Ah, I had a lack of context.
I thought it might be something like that. It is suggesting O. regalis if I “include suggestions not seen nearby.”
This isn’t a big problem for me, and I don’t really need to pursue it. I’ll just input O. spectabilis manually for the time being. Thanks for looking into it.
Is anyone else noting the suggestions of Anseriformes being really bad now? They were reliable before but right now the CV is having trouble recognizing Mallard and Canada Goose.
Please include specific examples, it’s much easier to investigate a problem if we can try to replicate it on our end.
Mallards seem to be usually recognised at Mallard x American Black Duck hybrids, and Canada Geese as Canada Goose x Greylag Goose hybrids.
Yeah, I’m concerned about vision accuracy on avian hybrids & related species. It’s turning out to be a hard problem for the vision system. We don’t train on subspecies, and it may be that we shouldn’t train on any infraspecific taxa. I’m planning to do experiments next month to decide whether we should exclude avian hybrids in future models, or otherwise treat them differently.

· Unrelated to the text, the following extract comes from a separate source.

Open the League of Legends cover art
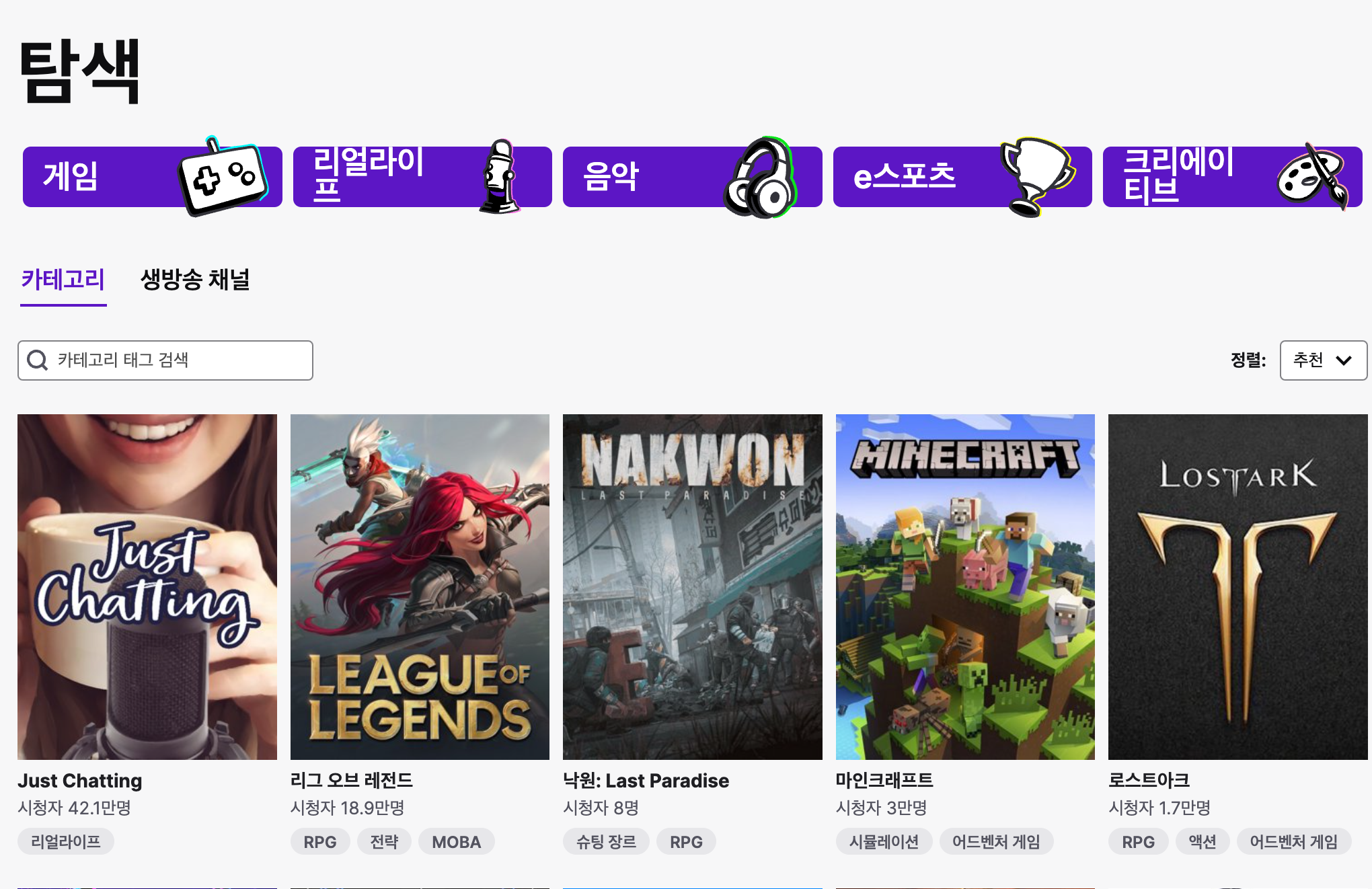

The background is that previous versions of the model had far fewer avian hybrid photos to train on. We had a large growth in the number of avian hybrid identifications in the past year and for the first time, our (capped) training data had as many Mallard x American Black Duck photos as Mallard photos and American Black Duck photos. We didn’t exclude them from the training dataset because it wasn’t a known problem, but obviously I’m re-evaluating that now.
Is there any way certain taxa could be trained above the genus level? Many (most?) ciliates (to say nothing of other microbes) are not possible to identify to species with home equipment. Even genus can be quite challenging at times, sometimes impossible without complex staining techniques using chemicals not available to the amateur.
I don’t think that’s possible, since taxa above genus level have many genera under them, which might have completely different habitus. The AI still will suggest families and the like if it finds multiple genera that look similar to the observation.
Genus level is exactly the level I would like to see (this is the typical goal of microbial ID). But since I see no computer vision note on the genus pages, I assume they are not being trained at that level.
“We’ve also released a new feature for taxon pages on the website which allows you to see which taxa are included in the model. This badge only appears on species pages, not pages of genera, families, etc.”
That doesn’t address my question. So to put it clearly: can it be trained at the genus level? If so, how do we know?
yes it can. To quote Alex who runs it, “If enough photos are present at the genus level, but not enough photos for any of the descendent species, then the genus will be placed in the training set”
I posted the quote in my previous reply to explain why the tag symbol doesn’t show up on the genus pages
Fair enough, thanks!
As an aside: from my understanding, “research grade” observations are required for the training, which are very rare for microbial observations. This is for two reasons. 1) very few people are able to identify microbes with any degree of rigor and 2) as I already mentioned, few legitimate IDs are at the species level. I think I read that it’s possible to mark an observation in such a way as to remove the species level requirement from research grade, but this is such an unusual operation that we cannot expect it from most users. So, I suspect the machine suggestions for microbial life will unfortunately continue to be essentially useless. Such is life! Fortunately, it is not a big concern for me, only a “nice to have someday.”
Yes, you can check a box in the DQA that the community ID cannot be improved, and the observation will become research grade at the level of the community ID.
provided the ID is at below family
Yes, I think they were referring to genera anyway, though.
Hopefully once we figure out how to display it in a way that increases clarity without adding confusion, we’ll add a label to indicate when genus or family is in the model because none of its children are. We just haven’t quite worked that out yet.
In the meantime, if you have a question about a specific taxon or group of taxa, I can look it up for you.
Is there any way the CV could be trained on just feathers?
Probably, but it would probably need to learn how to sort the feathers in the categories, like tail, wing, contour, down, etc., to make it easier to identify.
I think the CV doesn’t take life stages of animals into account, so maybe it doesn’t necessarily need to know that? It would still be interesting to try it even if it couldn’t tell what type of feather it is.